Need help? Contact me via [email](mailto:lightfm@zoho.com), [Twitter](https://twitter.com/Maciej_Kula), or [Gitter](https://gitter.im/lightfm-rec/Lobby).

## Installation

### For Python 3.12+
Install lightfm-next from PyPI:
```bash
pip install lightfm-next
```

> **Note**: Windows support is not available yet. Use Linux or macOS.

### For Python < 3.12
Use the original LightFM package:
```bash
pip install lightfm
```
or Conda:
```bash
conda install -c conda-forge lightfm
```

## Migration from original LightFM

lightfm-next is a **drop-in replacement** for the original LightFM. Simply replace your installation:

```bash
# Replace this
pip uninstall lightfm
pip install lightfm-next
```

**No code changes required** - all imports and APIs remain identical:
```python
from lightfm import LightFM  # Works exactly the same
```

## Quickstart
Fitting an implicit feedback model on the MovieLens 100k dataset is very easy:
```python
from lightfm import LightFM
from lightfm.datasets import fetch_movielens
from lightfm.evaluation import precision_at_k

# Load the MovieLens 100k dataset. Only five
# star ratings are treated as positive.
data = fetch_movielens(min_rating=5.0)

# Instantiate and train the model
model = LightFM(loss='warp')
model.fit(data['train'], epochs=30, num_threads=2)

# Evaluate the trained model
test_precision = precision_at_k(model, data['test'], k=5).mean()
```

## Articles and tutorials on using LightFM
1. [Learning to Rank Sketchfab Models with LightFM](http://blog.ethanrosenthal.com/2016/11/07/implicit-mf-part-2/)
2. [Metadata Embeddings for User and Item Cold-start Recommendations](http://building-babylon.net/2016/01/26/metadata-embeddings-for-user-and-item-cold-start-recommendations/)
3. [Recommendation Systems - Learn Python for Data Science](https://www.youtube.com/watch?v=9gBC9R-msAk)
4. [Using LightFM to Recommend Projects to Consultants](https://medium.com/product-at-catalant-technologies/using-lightfm-to-recommend-projects-to-consultants-44084df7321c#.gu887ky51)

## How to cite
Please cite LightFM if it helps your research.
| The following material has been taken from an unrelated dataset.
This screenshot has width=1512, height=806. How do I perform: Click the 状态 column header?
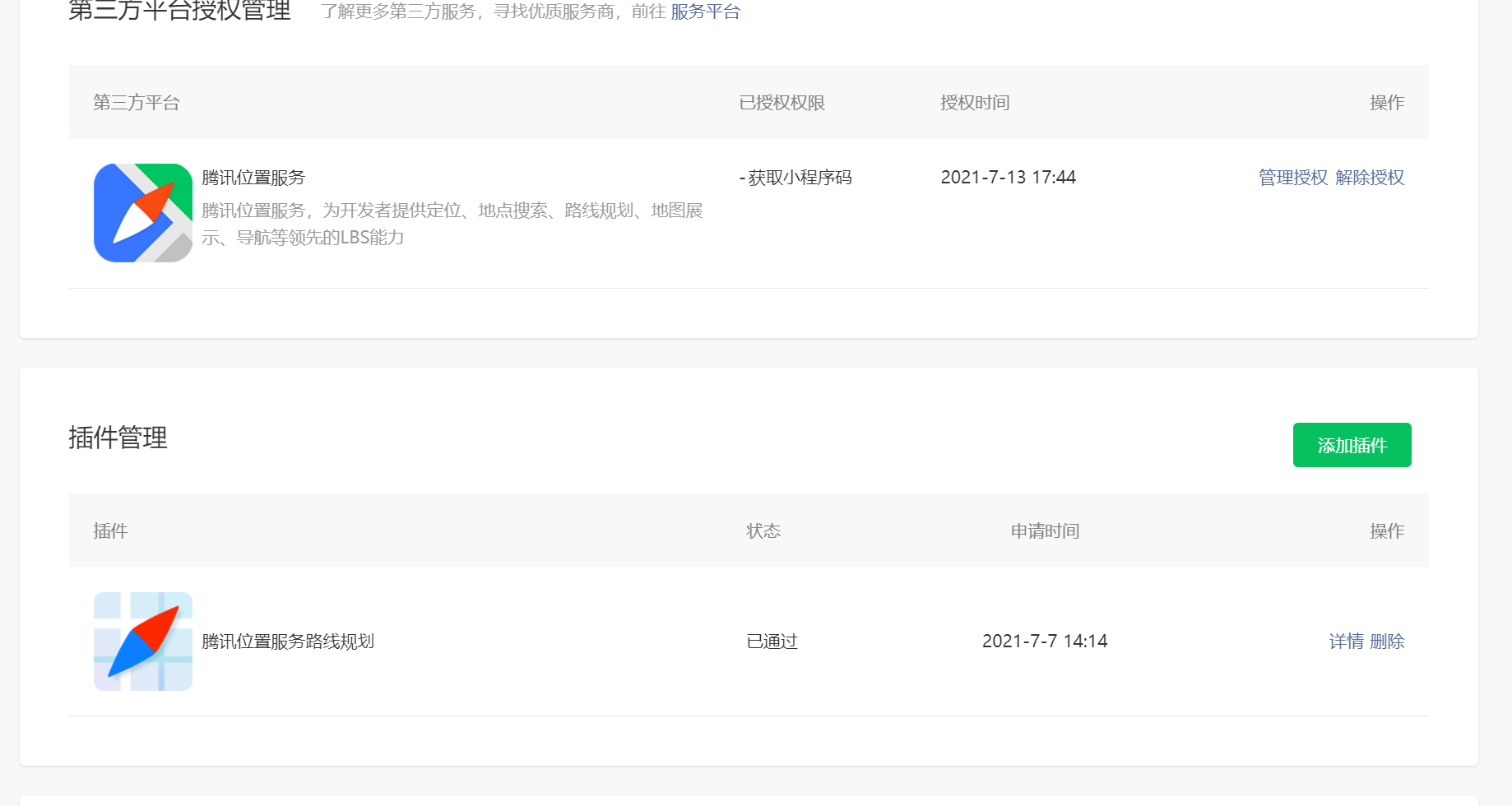tap(763, 531)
You can use the following BibTeX entry:
```
@inproceedings{DBLP:conf/recsys/Kula15,
  author    = {Maciej Kula},
  editor    = {Toine Bogers and
               Marijn Koolen},
  title     = {Metadata Embeddings for User and Item Cold-start Recommendations},
  booktitle = {Proceedings of the 2nd Workshop on New Trends on Content-Based Recommender
               Systems co-located with 9th {ACM} Conference on Recommender Systems
               (RecSys 2015), Vienna, Austria, September 16-20, 2015.},
  series    = {{CEUR} Workshop Proceedings},
  volume    = {1448},
  pages     = {14--21},
  publisher = {CEUR-WS.org},
  year      = {2015},
  url       = {http://ceur-ws.org/Vol-1448/paper4.pdf},
}
```

## Development
Pull requests are welcome. To install for development:

1. Clone the repository: `git clone https://github.com/midodimori/lightfm-next.git`
2. Install UV: `curl -LsSf https://astral.sh/uv/install.sh | sh`
3. Install dependencies: `cd lightfm-next && uv sync --extra dev --extra lint`
4. Run all tests and linting: `make test-all`

Available make commands:
- `make install` - Install dependencies and build extensions
- `make lint` - Run flake8 linting
- `make test` - Run pytest
- `make test-basic` - Run basic functionality test
- `make test-all` - Run complete test suite (same as CI)

When making changes to `.pyx` extension files, run `uv run python setup.py build_ext --inplace` to rebuild extensions.